I stopped accepting insurance on August 8, 2016 for several reasons I have outlined below. To summarize, continued use of insurance was moving my office toward a large volume, reduced doctor-patient interaction operation and I believe that this was going to result in reduced quality of care for my patients.
When I opened my practice here in Knoxville, I had five care guidelines, all of which are patient-centric.
1. I vowed to see patients at their scheduled time. 10:00 means 10:00, not 11:30.
2. I would keep my overhead low so that I could keep my cost of care reasonable and affordable.
3. I would be available to all patients who enter my office — that is I would not hide behind a door while a staff person decides if your issue requires my attention
4. I would provide the care necessary to fix the problem as fast as possible; treatment plans that require multiple visits per week that extend for months on end is NOT the type of care I provide.
5. I would use specific, quantifiable criteria to gauge patient progress and reduce office visits accordingly, therefore reducing the overall cost of care for the patient.
Continued use of insurance would mean that I have to abandon the above care guidelines, which I refuse to do. Additionally, BCBS has dramatically modified their reimbursement schedule, which will further reduce payments to chiropractic physicians.
I am CONFIDENT that you will find no better care than in my office and I will do everything within my power to continue to provide the same, highest quality care I have always given my patients.
For a more complete discussion of some of the reasons I will stop accepting insurance you may continue reading.
RATIONALE FOR DROPPING INSURANCE
After 6 months of accepting insurance I realized that it was having a negative impact on the type of care I wanted to provide in this office. I experience the same pressures other medical professionals find when insurance companies dictate the type of care a patient should receive. Let me provide you with a few examples:
1. Insurance companies pay about half of the regular cost of services provided. This means that for me to make this viable I will need to start double and triple booking, that is seeing 3 patients in 15 minutes rather than the 1 I see now. Additionally, they will not cover all costs of treatment. For example, insurance does not cover any of the ART (Active Release Therapy) I do pre and post-adjustment on the muscles/ligaments/and tendons, which greatly increases the effectiveness of treatment and reduces the total number of visits needed. Additionally, in order to get the money from the insurance companies there is dramatically increased workload that has to be done to continue to submit, track payments per patient per visit, and then follow up by billing patients for charges not covered by insurance. This brings the cost per visit to 3x-4x the cost of a “cash/credit” patient who doesn’t use insurance, yet insurance ends up paying about half.
2. This leads to reason #2. Double and triple booking results in reduced treatment time, which is why you will usually only have 5 minutes with your family physician or chiropractor, and may wait for an hour or more to see them. This type of care is completely unacceptable to me and I refuse to shortcut care for the sake of declining reimbursement.

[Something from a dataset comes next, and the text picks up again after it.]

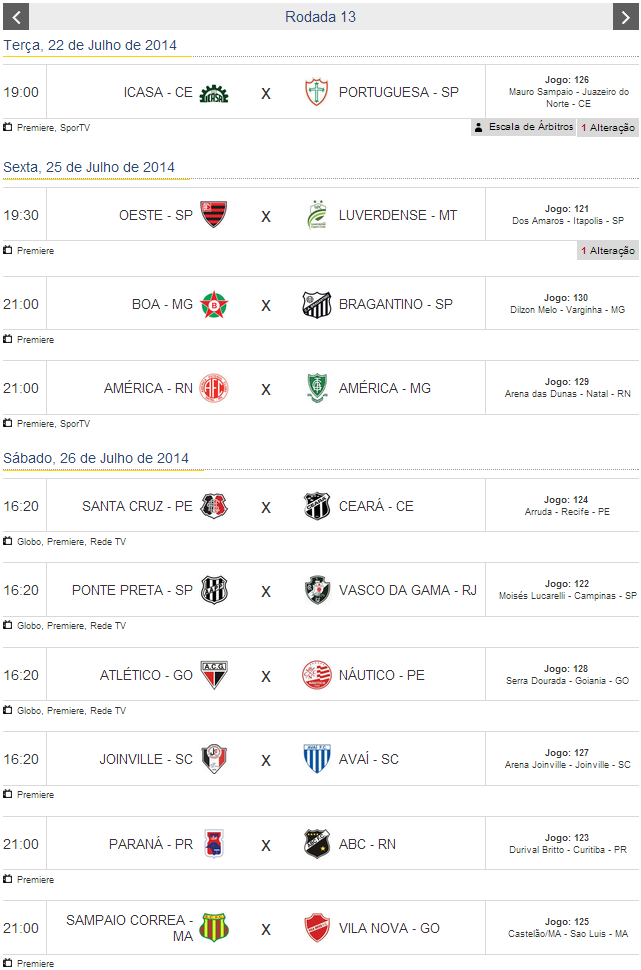
Task: Click the Bragantino team crest
Action: click(316, 304)
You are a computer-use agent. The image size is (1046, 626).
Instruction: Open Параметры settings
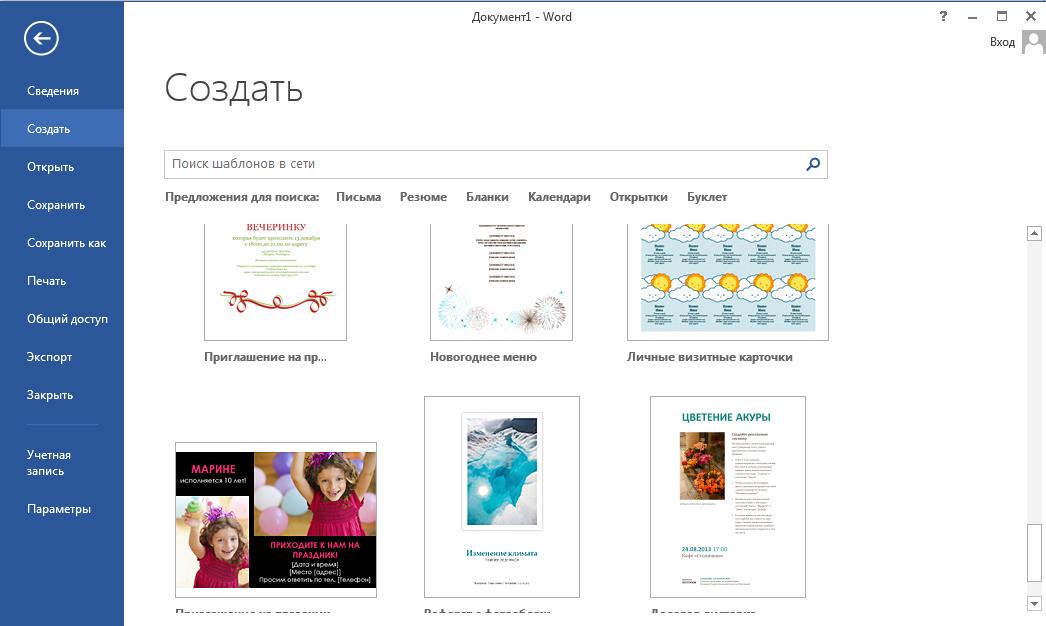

3. The only way for a doctor’s office to make insurance work is to do high-volume. This is why some of the larger chiropractic practices seem more like assembly lines (as many many patients have told me), which are heavy on “therapy” and light on doctor-patient interaction. Therapies like electrical stimulation (e-stim or TENS units), hot/cold packs, and “roller tables” are used extensively — not because they fix you but because they can bill insurance companies. There is a time and a place for these therapies, but certainly not on every person who walks through my door.
I never set out to be a high-volume practice and want to maintain the high standards of care I set for myself.
4. If I were to increase my use of the above therapies, my patients will be in my office for at least a half hour or longer. Given this, it would be impossible for me to continue to see 100% of my patients within 10 minutes of their appointment time (95% of the time I will see you on or before your scheduled appointment time).
Everyone I have asked has stated they appreciate the on-time nature of my office and do not want to be here for more than 15 minutes. This allows everyone to schedule their visits, knowing that they will not have to sit and wait, or be prolonged with extended and often unnecessary, treatment.
5. I need to maintain low overhead to keep my cost of care as little as possible. If I were to continue to accept insurance I would be forced to hire at least one full time staff person to handle the mountain of paperwork and subsequent patient billing, which will immediately drive up the cost of care.
6. Only about 25% of my patients are actively using insurance. Most of these patients haven’t met their deductible yet. Given that the majority of my patients do not use insurance, it would make no sense for me to hire staff to handle all the paperwork involved, which would subsequently increase the cost of care for everyone.
For these reasons I have decided that this office will best serve its patients by moving away from insurance and back to a pay-for-service model.
If you would like a superbill for you to submit to insurance companies, please request it from me.